Under Pressure, US Commercial Real Estate May Get Relief
The Wall Street Journal reports today that the US Treasury is considering issuing rules that will make it easier for property developers and investors and their loan servicers to restructure commercial real estate debt.
Tax rules make it difficult for borrowers who are current on their payments to hold restructuring talks with the servicers of commercial mortgages that were packaged and sold as bonds., the WSJ reports.
“At present, developers and investors complain that only those who are delinquent can talk to servicers of these bonds, named commercial-mortgage-backed securities, or CMBS. But now the Treasury is considering issuing guidance that would allow servicers to start talking about ways to avoid defaults and foreclosures sooner, possibly at least two years ahead of the maturity date of a loan, these people said. ”
Reuters reports that the default rate of U.S. commercial real estate bank loans reached its highest level in 15 years and is not expected to peak until 2011, according to a report by Real Estate Econometrics.
Meanwhile, Standard & Poor’s announcement of a proposed new ratings model for CMBS is adding to the headaches of the commercial real estate market. FT Alphaville has a good rundown of the story so far.
S&P’s move is seen as a threat to the Federal Reserve’s TALF program since the central bank says only “AAA” bonds are eligible, whereas S&P’s model is likely to result in downgrades of many CMBS below that level.

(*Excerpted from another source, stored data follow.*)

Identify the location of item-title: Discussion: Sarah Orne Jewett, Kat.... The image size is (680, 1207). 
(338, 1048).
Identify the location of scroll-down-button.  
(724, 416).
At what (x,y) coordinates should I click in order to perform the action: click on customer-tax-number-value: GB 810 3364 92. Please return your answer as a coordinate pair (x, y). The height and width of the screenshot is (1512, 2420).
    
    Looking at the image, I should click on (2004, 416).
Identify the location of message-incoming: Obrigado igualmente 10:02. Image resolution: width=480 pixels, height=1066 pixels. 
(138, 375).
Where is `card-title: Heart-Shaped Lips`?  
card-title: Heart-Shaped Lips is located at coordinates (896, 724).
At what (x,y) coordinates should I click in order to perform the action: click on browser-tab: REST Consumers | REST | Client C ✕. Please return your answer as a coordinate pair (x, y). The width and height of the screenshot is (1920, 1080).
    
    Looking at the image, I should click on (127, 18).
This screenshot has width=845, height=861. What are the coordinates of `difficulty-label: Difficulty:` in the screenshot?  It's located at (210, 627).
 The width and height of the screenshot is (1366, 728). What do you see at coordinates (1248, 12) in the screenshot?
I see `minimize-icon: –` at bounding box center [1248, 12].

In a June 4 report on the the potential rating impact of its proposed methodology changes S&P said transactions from the 2007 vintage are likely to experience the greatest impact if the criteria are adopted, “as most tranches currently rated ‘AAA’ with 30% credit enhancement (”super dupers”) would likely be downgraded. The downgraded classes would have a weighted average rating (WAR) of ‘A’. Under our ‘AAA’ stress, losses from this vintage range from 12.3% to 60.4%.”
Linda Lowell at Housing Wire takes S&P to task for the proposed changes:
“Just as markets were beginning to firm, S&P yells fire sale. Investors take losses if they sell, and those who mark to market (money managers, mutual funds, hedge funds, etc.) take losses even if they don’t sell. And crushing the market for credit tranches does nothing to improve prospects for issuers of new, TALF or not, deals hoping to place subordinate cash flows.”